Stored records
------------------------------
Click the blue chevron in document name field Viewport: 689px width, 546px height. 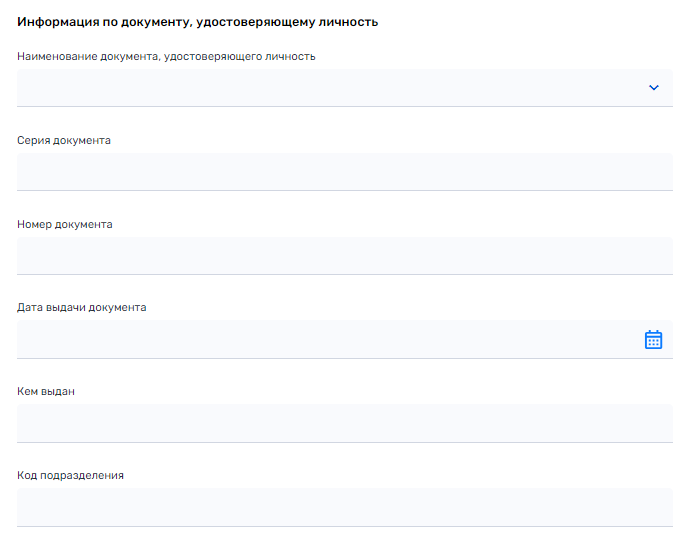pos(654,87)
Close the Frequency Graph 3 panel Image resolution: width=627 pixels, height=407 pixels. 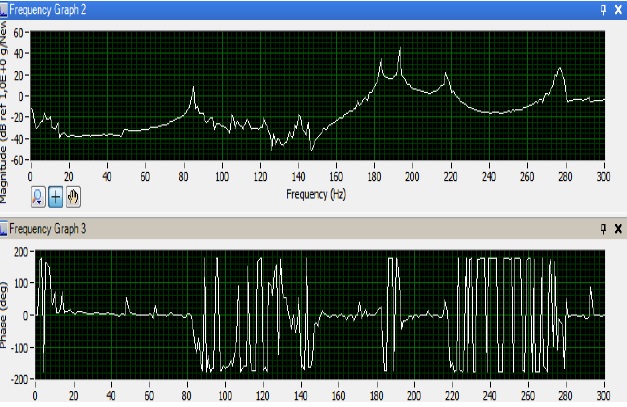pos(618,229)
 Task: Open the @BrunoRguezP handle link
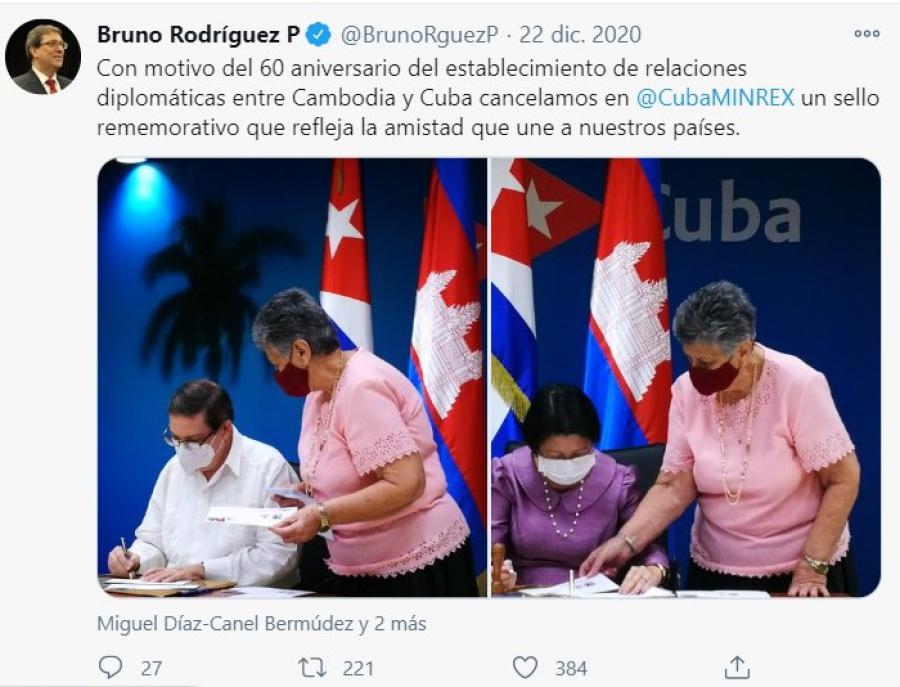pos(420,35)
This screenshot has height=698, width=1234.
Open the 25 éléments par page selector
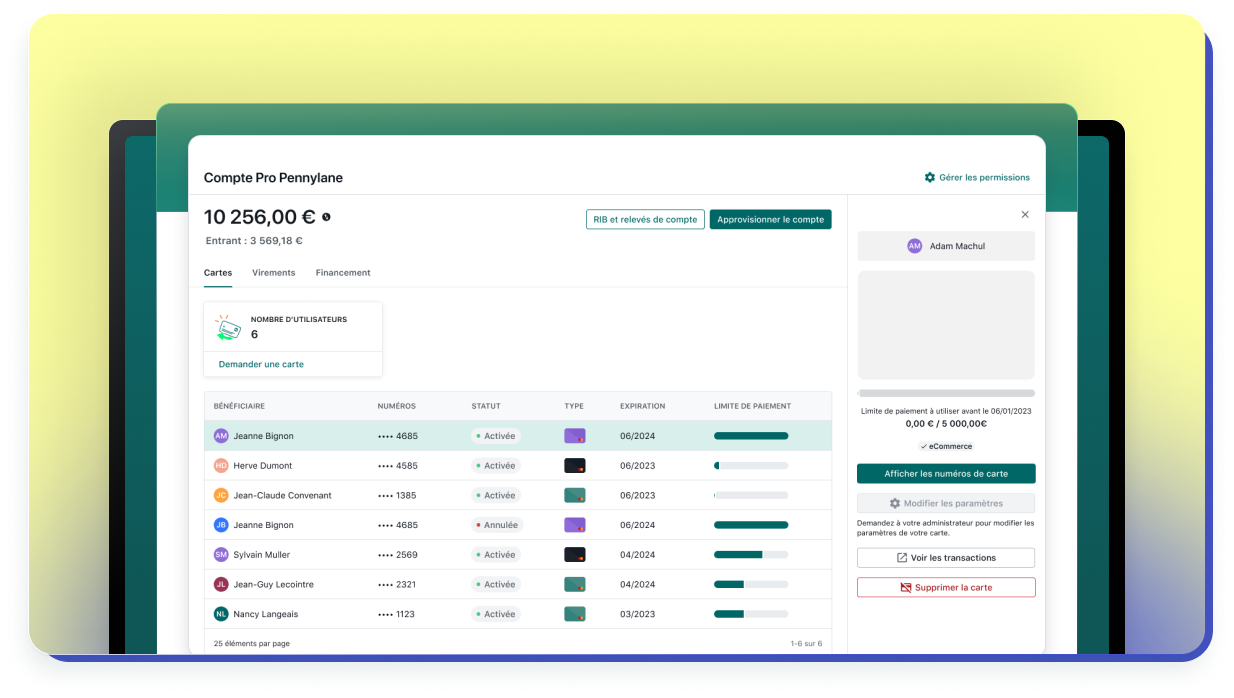[x=252, y=643]
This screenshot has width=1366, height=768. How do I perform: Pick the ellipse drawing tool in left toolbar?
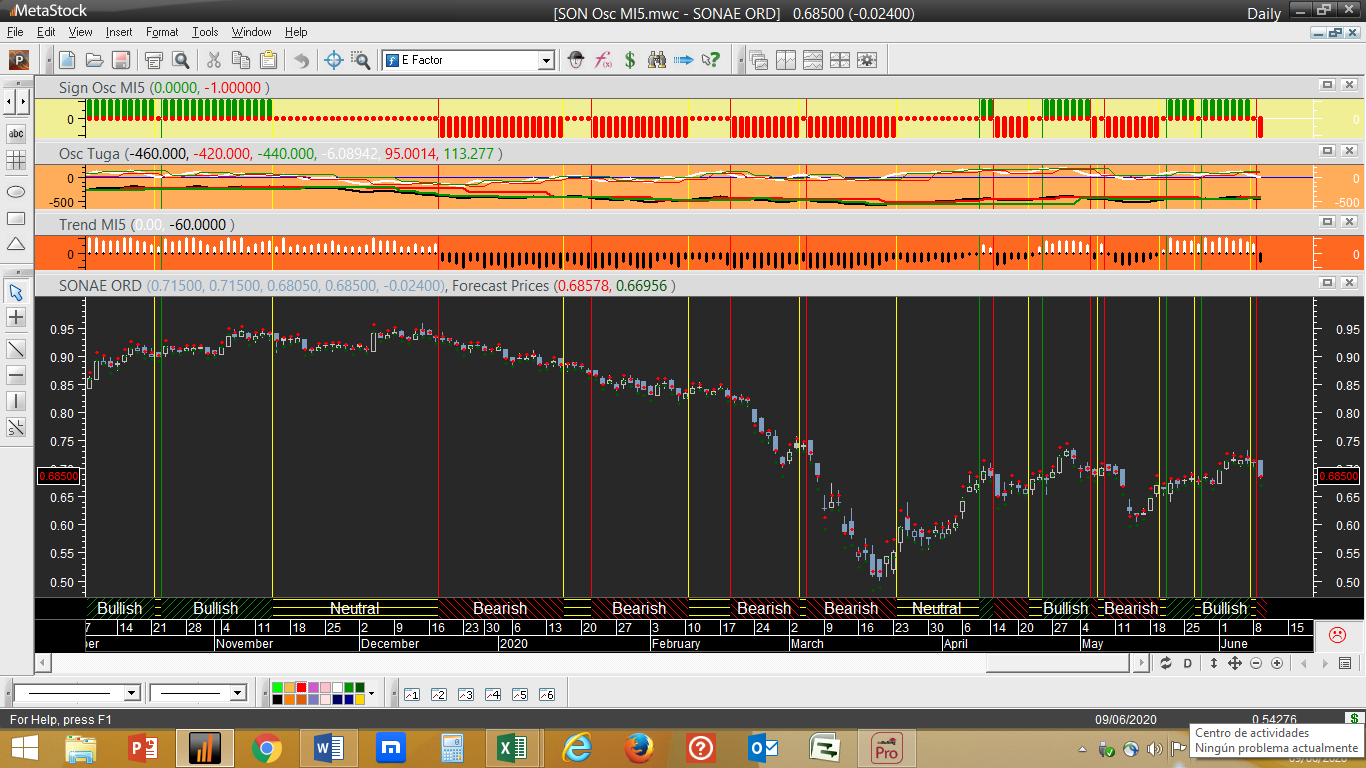click(16, 191)
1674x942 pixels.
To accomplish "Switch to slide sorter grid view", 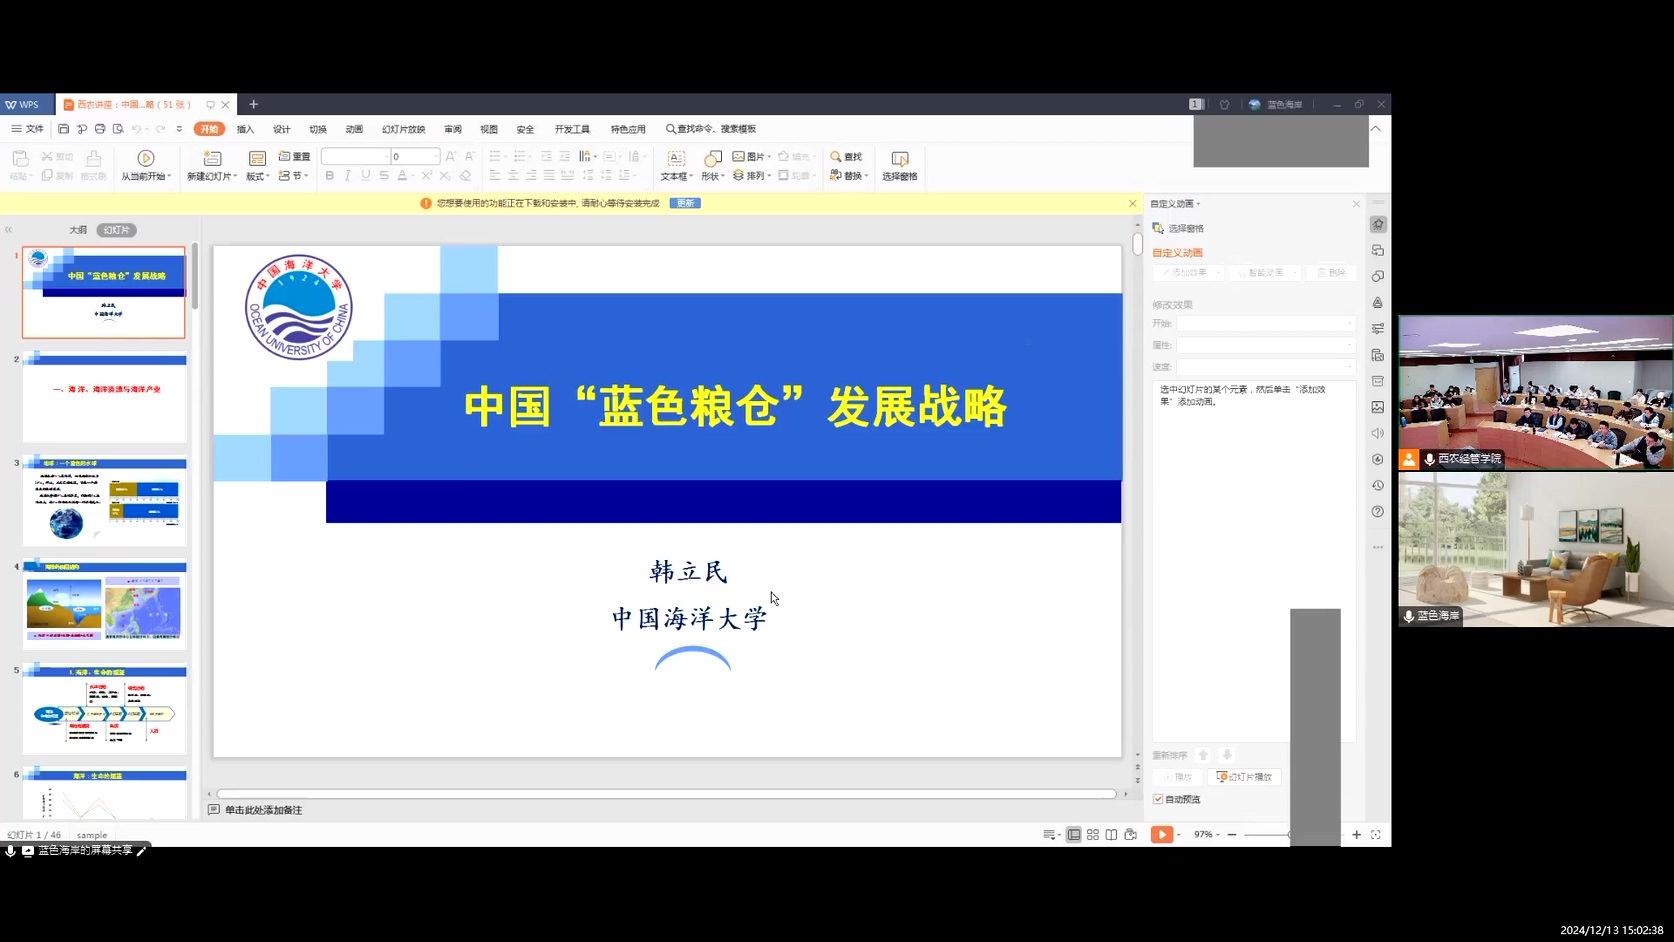I will click(1093, 835).
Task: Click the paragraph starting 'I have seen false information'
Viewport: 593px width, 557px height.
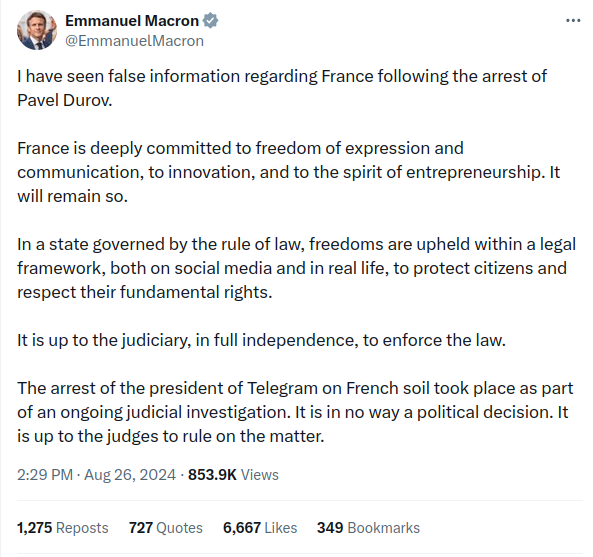Action: (x=282, y=88)
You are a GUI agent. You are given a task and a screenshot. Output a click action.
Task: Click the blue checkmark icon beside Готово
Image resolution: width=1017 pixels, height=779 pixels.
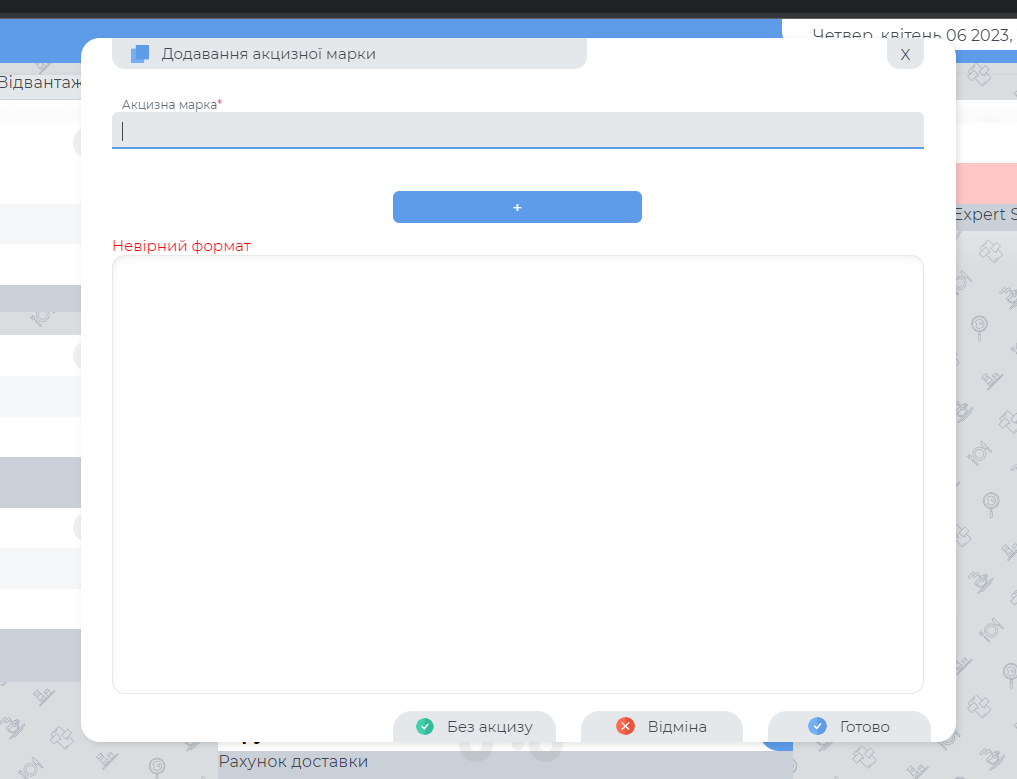pos(817,727)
------------------------------
Work instructions
Take the line containing "Task: Click the blue" and every line after it through the end of the data, and write them out exactly, with no pictures.

Result for this exercise
Task: Click the blue checkmark icon beside Готово
Image resolution: width=1017 pixels, height=779 pixels.
pos(817,727)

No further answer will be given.